Using Matplotlib.Pyplot.Scatter
In this scenario, we use the matplotlib.pyplot module to create the scatter plot. All the parameters that are passed to the pandas.DataFrame.plot.scatter function can be passed to this function. Apart from this, this function can accept the following parameters:
Syntax:
Let’s see the syntax of this function and the parameters that are passed to it:
Parameters:
- The “marker” is used to emphasize each point.
- The “cmap” is an instance of the colormap name which is used to map the scalar data to the colors.

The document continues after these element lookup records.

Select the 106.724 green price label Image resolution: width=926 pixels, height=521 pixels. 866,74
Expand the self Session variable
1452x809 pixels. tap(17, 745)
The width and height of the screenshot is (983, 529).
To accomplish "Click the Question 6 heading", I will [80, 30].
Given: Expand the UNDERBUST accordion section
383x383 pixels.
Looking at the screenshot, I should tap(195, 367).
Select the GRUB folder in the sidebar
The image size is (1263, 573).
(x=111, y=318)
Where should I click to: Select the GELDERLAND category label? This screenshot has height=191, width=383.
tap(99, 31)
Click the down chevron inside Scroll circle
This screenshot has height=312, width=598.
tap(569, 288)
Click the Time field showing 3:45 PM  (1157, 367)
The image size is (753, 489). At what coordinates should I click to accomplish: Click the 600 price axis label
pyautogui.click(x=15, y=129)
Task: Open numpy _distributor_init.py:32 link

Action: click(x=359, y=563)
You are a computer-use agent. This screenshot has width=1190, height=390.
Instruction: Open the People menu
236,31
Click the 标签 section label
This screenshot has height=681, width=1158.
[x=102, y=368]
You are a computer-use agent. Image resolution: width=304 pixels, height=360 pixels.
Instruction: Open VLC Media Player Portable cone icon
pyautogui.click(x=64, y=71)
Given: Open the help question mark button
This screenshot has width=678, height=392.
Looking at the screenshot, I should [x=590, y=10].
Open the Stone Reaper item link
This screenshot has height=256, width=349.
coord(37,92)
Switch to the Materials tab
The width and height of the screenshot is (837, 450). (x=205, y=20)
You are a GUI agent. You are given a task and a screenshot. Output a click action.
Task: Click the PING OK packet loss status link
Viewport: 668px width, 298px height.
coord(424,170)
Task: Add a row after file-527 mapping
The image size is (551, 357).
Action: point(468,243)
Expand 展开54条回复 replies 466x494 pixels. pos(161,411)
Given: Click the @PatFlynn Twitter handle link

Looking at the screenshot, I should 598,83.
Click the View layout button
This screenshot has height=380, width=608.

- The “vmin” and “vmax” are the minimum data values which define the data range in which the color map covers.
Example 1:
Let’s create a DataFrame (day1_Data) with two columns – “Product_Quantity” and “Purchase”. Plot the scatter by assigning the first column to “x” and the second column to “y”.
import matplotlib
# Products DataFrame
day1_Data = pandas.DataFrame({'Product_Quantity': [2,10,5,7,9,20,30,50,90,100],
'Purchase': [500,1200,700,900,1000,1500,2000,3500,4400,5000]})
# Create scatterplot for day1_Data using matplotlib
matplotlib.pyplot.scatter(day1_Data.Product_Quantity, day1_Data.Purchase,s=500,color="green")
Output:
Now, you can see the relation between these two columns.
Example 2:
Let’s set the “plasma” colormap by assigning “c” with the “Product_Quantity”. Also, set the market style to “p” (Pentagon).
import matplotlib
# Products DataFrame
day1_Data = pandas.DataFrame({'Product_Quantity': [2,10,5,7,9,20,30,50,90,100],
'Purchase': [500,1200,700,900,1000,1500,2000,3500,4400,5000]})
matplotlib.pyplot.scatter(day1_Data.Product_Quantity, day1_Data.Purchase, c=day1_Data.Product_Quantity, cmap="plasma",marker="p")
Output:
You can see the color mapping to all the points and the market is of type pentagon.
Conclusion
We learned how to create a scatter plot using the pandas.DataFrame.plot.scatter and matplotlib.pyplot.scatter functions. In each function, most of the parameters are discussed with examples. The same DataFrame is utilized in this entire guide for better understanding. The advantage of creating a scatter plot is to view the relation between two variables (DataFrame columns). This can be extended to Machine Learning Applications.